My mind furthermore explores the idea of love and tells me one thing in particular – Love is not possession, it never was and it never will be. If Love becomes possession the dictionary itself will define it as possessiveness. The idea of love as possession is clear to me because i have found myself there.  I failed to see through it back then and was sucked into thinking possession was love and one should do everything to have that what they loved. When I say so the thought the thought mostly will always go to a girl-boy relationship for those of you who know me well. But, I want to further explain the possession nature goes way beyond that. You love your family and are attached deeply, you are attached to your job and money and girlfriend and at times one is even attached to being nice to everyone, attached to a certain character that they possess all of which lead something that I like to call  an attachment downfall. For eg: Meditation is a great practice. And I love doing it. However, if my love for meditation goes beyond and I am attached to the idea of meditation and indulging only in it forgetting everything else. Suddenly my love for meditation is no more love its more an attachment. Which then eventually becomes an attachment downfall. So, what I am trying to say is there is a thin line that separates attachment from love. Something everyone needs to figure out for themselves. I feel I am on the journey to do just that. I would also like shine light on the fact that for me, anything that brings about the downfall whether it be mind, body or soul cannot be love. Love should enable me to elevate and be happy. Yes, there will be times when loved ones depart and in those times I should give enough mourning time and let out those emotion only when I do so can I be at peace. But that departure of the loved ones should not be the reason for my downfall and by no means should it be an excuse for me to not to live my life happily.
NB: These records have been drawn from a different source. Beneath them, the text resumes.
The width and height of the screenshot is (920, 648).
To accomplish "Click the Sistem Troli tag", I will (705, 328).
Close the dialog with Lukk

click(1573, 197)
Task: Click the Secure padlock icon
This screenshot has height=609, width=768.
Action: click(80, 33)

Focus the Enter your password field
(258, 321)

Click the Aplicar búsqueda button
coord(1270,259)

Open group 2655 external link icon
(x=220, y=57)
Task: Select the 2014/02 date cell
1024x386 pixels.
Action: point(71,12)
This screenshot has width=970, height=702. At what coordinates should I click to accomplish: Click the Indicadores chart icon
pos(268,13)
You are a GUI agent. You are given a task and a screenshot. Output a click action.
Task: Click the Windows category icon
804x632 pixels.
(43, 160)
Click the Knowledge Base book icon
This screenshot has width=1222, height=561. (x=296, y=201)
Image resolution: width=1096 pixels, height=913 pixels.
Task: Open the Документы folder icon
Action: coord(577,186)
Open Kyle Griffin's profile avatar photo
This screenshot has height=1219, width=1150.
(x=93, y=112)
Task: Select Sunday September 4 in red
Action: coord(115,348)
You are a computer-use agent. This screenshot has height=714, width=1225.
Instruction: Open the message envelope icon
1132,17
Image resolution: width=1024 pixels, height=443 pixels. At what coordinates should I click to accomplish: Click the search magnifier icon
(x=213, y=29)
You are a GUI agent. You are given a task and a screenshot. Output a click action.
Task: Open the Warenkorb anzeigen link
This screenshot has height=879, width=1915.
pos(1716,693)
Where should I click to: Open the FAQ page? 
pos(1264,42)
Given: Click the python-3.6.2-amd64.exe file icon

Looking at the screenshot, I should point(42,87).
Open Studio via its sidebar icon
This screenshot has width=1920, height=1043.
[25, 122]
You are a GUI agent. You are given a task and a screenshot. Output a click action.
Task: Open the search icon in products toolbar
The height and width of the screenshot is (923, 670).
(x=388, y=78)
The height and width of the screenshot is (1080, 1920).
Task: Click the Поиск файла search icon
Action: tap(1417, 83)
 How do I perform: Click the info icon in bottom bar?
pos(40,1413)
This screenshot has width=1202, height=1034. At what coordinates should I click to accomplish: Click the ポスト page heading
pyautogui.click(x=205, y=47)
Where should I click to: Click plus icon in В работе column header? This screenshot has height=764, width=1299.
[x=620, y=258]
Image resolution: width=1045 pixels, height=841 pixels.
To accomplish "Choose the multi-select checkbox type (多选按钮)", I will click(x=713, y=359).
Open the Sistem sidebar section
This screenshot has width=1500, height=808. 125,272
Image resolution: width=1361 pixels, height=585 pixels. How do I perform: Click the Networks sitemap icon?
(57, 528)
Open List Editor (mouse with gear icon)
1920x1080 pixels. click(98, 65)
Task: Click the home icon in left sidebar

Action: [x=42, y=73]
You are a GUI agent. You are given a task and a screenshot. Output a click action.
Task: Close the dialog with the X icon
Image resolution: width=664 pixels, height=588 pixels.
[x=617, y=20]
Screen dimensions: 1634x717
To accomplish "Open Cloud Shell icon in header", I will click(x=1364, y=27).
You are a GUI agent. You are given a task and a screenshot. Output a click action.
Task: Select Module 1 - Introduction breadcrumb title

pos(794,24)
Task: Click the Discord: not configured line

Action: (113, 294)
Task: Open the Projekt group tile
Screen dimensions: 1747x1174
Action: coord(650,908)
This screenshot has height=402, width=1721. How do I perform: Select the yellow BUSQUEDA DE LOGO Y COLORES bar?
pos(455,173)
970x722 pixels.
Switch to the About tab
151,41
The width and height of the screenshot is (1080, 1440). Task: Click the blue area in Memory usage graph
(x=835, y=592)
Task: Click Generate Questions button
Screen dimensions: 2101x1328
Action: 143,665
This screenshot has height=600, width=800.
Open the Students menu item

In the past I have almost gone down the drain I feel happy to find myself on a right track now, which I hope to pursue.

One of most important thing about love for me is that it is an In-Out approach and not the other way round meaning it is very important to Love myself first. Not to an extent where I get overly attached or narcissist character is displayed but to the right amount. Respecting myself, keeping the promises I have made to myself only then will I be able to love, respect and keep my promises to others. If I cannot love myself the right way without being too attached, I cannot expect myself to love others. And loving myself is tough cause there are so many variable to deal with. But at least I have to keep on trying and it feel good to know I am trying. When I sit down to read to enhance my knowledge base, when I do not smoke or drink and give my body the right treatment, when I jog and exercise I feel I am giving my body in Led-zepplin sorta way whole lotta love.   My meditation session helps me keep my mind fit, those chess session give my mind time to think logically for so long I  my body and my mind had been devoid of the most basic things. And now when I stick to these practice it makes me feel I love my body which keeps me the belief I can really Love.

I understand my definition of Love might seem lengthy and way too philosophical and it is. I am on the  journey and unearthing what love is. And this is a long walk  but I am just enjoying the journey. Maybe months from now, years from now when I sit down to write again about love I can make it more concise and have a better understanding of what it is. For now this outline of love gives me a springboard like platform to go on.

To sum it all up “Love is Self-Respect.”